Bauxite residue is a solid, highly alkaline byproduct generated in the alumina refining process. The process that forms the fine white salt deposits on the surface of bauxite residue disposal areas (BRDAs) following prolonged dry periods, and which also forms on products made from reused residues (sintered bricks, etc.), is known as efflorescence. It not only seriously affects the utilization of bauxite residue in building materials, but also creates potential dust pollution around the BRDAs, which means it would require sustained and intensive resources to manage and transform its alkalinity. Through a laboratory simulation experiment using soil leaching columns, we show that the extent of bauxite residue efflorescence is affected by many factors, including porosity, initial water content, bauxite residue particle size. The main soluble mineral precipitates of efflorescence are Na₂CO₃ and NaHCO₃. Addition of phosphogypsum, a common amendment to reduce dispersion and promote removal of Na⁺ through leaching, shifted the composition of effloresced salts to favor Na₂SO₄·10H₂O. SEM and Na K-edge X-ray absorption near-edge structure (XANES)spectroscopy demonstrated that free alkali migrates to the residue surface to precipitate as a uniform agglomerate in the efflorescence process, which also changes the chemical form of Na-containing minerals in the bauxite residue and the mesoscale spatial distribution of Na (soft X-ray scanning transmission microscopy imaging). Free alkali migration with water is the main driver of efflorescence, and this work also demonstrated that phosphogypsum can reduce the generation of alkaline efflorescence for ameliorating alkaline dust pollution from bauxite residue.

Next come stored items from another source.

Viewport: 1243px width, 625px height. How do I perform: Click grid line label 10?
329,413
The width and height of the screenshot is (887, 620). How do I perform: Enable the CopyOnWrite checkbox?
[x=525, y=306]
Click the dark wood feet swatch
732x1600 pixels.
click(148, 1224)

铝土矿残留物是氧化铝精炼过程中产生的固体，高碱性副产物。长时间干燥后，在铝土矿残渣处置区（BRDA）的表面上形成细小的白色盐沉积物的过程，以及在由重复使用的残渣（烧结砖等）制成的产品上形成的过程，也被称为风化。它不仅严重影响建筑材料中铝土矿残留物的利用，而且还会在BRDA周围产生潜在的粉尘污染，这意味着需要持续不断的资源来管理和转化其碱度。通过使用土壤浸出柱的实验室模拟实验，我们显示铝土矿渣的风化程度受许多因素影响，包括孔隙率，初始含水量，铝土矿渣的粒径。₂ CO ₃和NaHCO ₃。磷石膏的添加是减少分散并通过浸出促进Na ⁺去除的常见修正，改变了风化盐的成分，从而有利于Na ₂ SO ₄ ·10H _2。O. SEM和Na K边缘X射线吸收近边缘结构（XANES）光谱表明，游离碱迁移至残留表面，在风化过程中以均匀的团聚体形式沉淀，这也改变了含Na的化学形式铝土矿残渣中的矿物和Na的中尺度空间分布（软X射线扫描透射显微镜成像）。水中的游离碱迁移是风化的主要驱动力，这项工作还证明了磷石膏可以减少碱风化的产生，从而减轻铝土矿残留物中的碱性粉尘污染。